Denver Police said their goal is still voluntary compliance first.
In a statement, the city said it will take into account people need to get caught up on the new rules but that it also needs people to cooperate.
In an e-mail, officials wrote:
"We need everybody's cooperation as soon as possible for these requirements. We will take into account that people need to be educated on new requirements and focus on doing so, while also guiding them to make immediate adjustments so they are in compliance. For violations of requirements that haven't changed, we will still use enforcement tools to address significant violations."
"To get back to level 2, we must reduce our average daily cases, positivity and hospitalization rates back to level allowable for it and then hold those reduced number for two weeks," Hancock said.
The city's next check-in with the state's department of public health and environment is in two weeks, DDPHE said Wednesday.
What about changed group gathering sizes?
Roughly two weeks ago, the City of Denver said people needed to cut down their group gathering size to five people to help slow the spread of COVID-19.
With the transition to Safer Level 3, the city changed that limit to align itself with the state guidance, writing:
"The City of Denver will align with the state's Level 3 of a maximum of 10 people that can gather together, instead of 5... The city wants to be in line with what the state is doing, so there isn’t confusion. Plus, our order did not address limiting households coming together to just two."
That last part is important.
Dr. Jean Kutner, the Chief Medical Officer for UCHealth University of Colorado, said it helps limit interactions and possible exposures. She said to think about it like people living in a bubble with those in their households, and by limiting the number of households who interact, it limits the number of bubbles that cross paths.
Dr. Reginald Washington the Chief Medical Officer for Presbyterian/St. Luke's and Rocky Mountain Hospital for Children agreed.
"The intent is to limit possible exposure of people who may have COVID either with or without symptoms," he said.
The Colorado Department of Public Health and Environment added:
"Our order limits gatherings to 10 people and two households. Previously, Denver limited gatherings to 5, but did not limit households. The purpose of public health orders is to minimize risk. Smaller gatherings are less risky than larger ones, and exposing yourself to fewer households lessens your exposure. The state and city orders rely on slightly different mechanisms to minimize risk. Five people from five households is more risky than five people from two households. We can understand that Denver wants to eliminate confusion for their residents, while also helping them minimize risk."

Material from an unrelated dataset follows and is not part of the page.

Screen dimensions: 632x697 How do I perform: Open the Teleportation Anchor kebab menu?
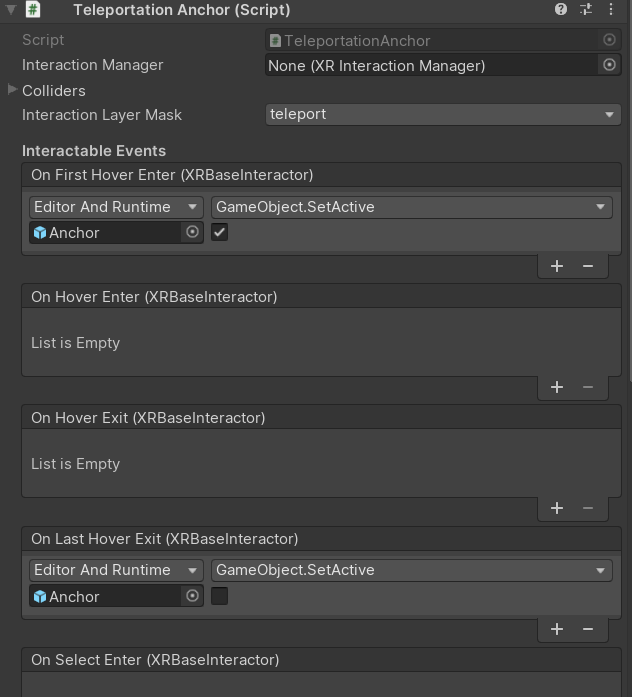pyautogui.click(x=610, y=10)
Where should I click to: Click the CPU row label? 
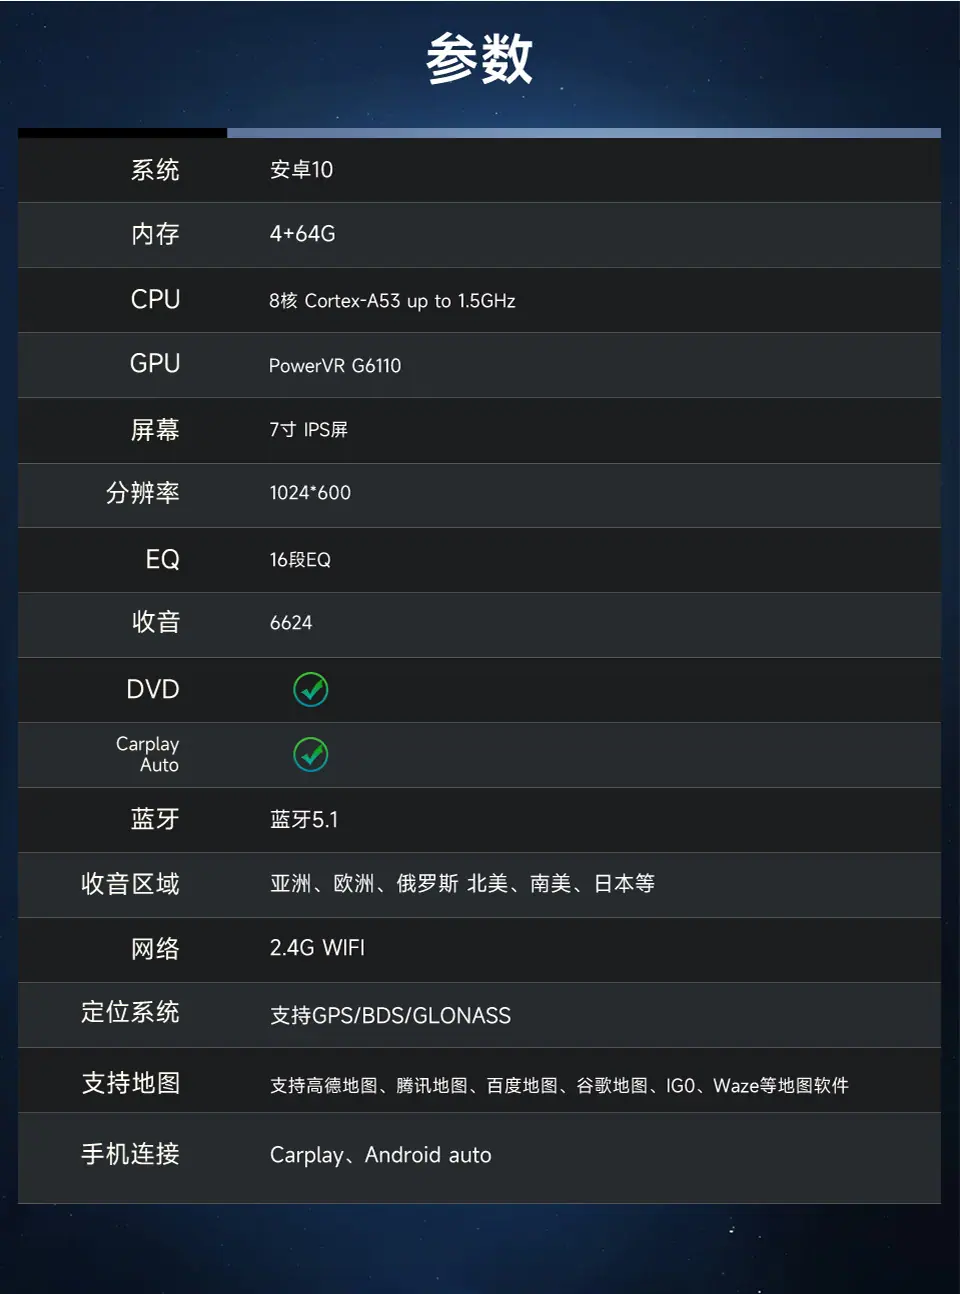pyautogui.click(x=155, y=299)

The state also explained this is for personal gatherings, writing:
"The amended public health order applies to personal gatherings that are not otherwise regulated by an existing order. (Examples of sectors regulated in other areas of the order are restaurants, office spaces, and schools.) Restaurants can continue to provide indoor dining with the crowd capacity outlined in their county’s dial level."
On Oct. 23, the state announced it was limiting personal gathering sizes to no more than ten people, and no more than two households for all counties at all safer at home levels.

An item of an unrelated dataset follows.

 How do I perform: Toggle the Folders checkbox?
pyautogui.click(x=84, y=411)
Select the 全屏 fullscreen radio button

For the counties in the Protect Our Neighbors face, the state wrote:
"Local governments determine gathering sizes in Protect Our Neighbors, however, we are asking all Coloradans to act with caution to help slow the third wave of the virus. We need to keep gatherings smaller and with people from fewer households. We are on a worrisome path, and taking action now can prevent the need for future shutdowns."
What about other counties?
More than 20 counties are currently implementing stricter rules or mitigation efforts to reverse their COVID numbers.
As of Wednesday, CDPHE gave us this list:
- Adams County is moving to Safer at Home 3 today.
- Arapahoe County is moving to Safer at Home 2 today.
- Denver County is moving to Safer at Home 3 today.
- Otero County is moving to Safer at Home 2 on Friday.
- Crowley County is moving Safer at Home 2 on Friday.
All current regulations can always be seen on the state's online map.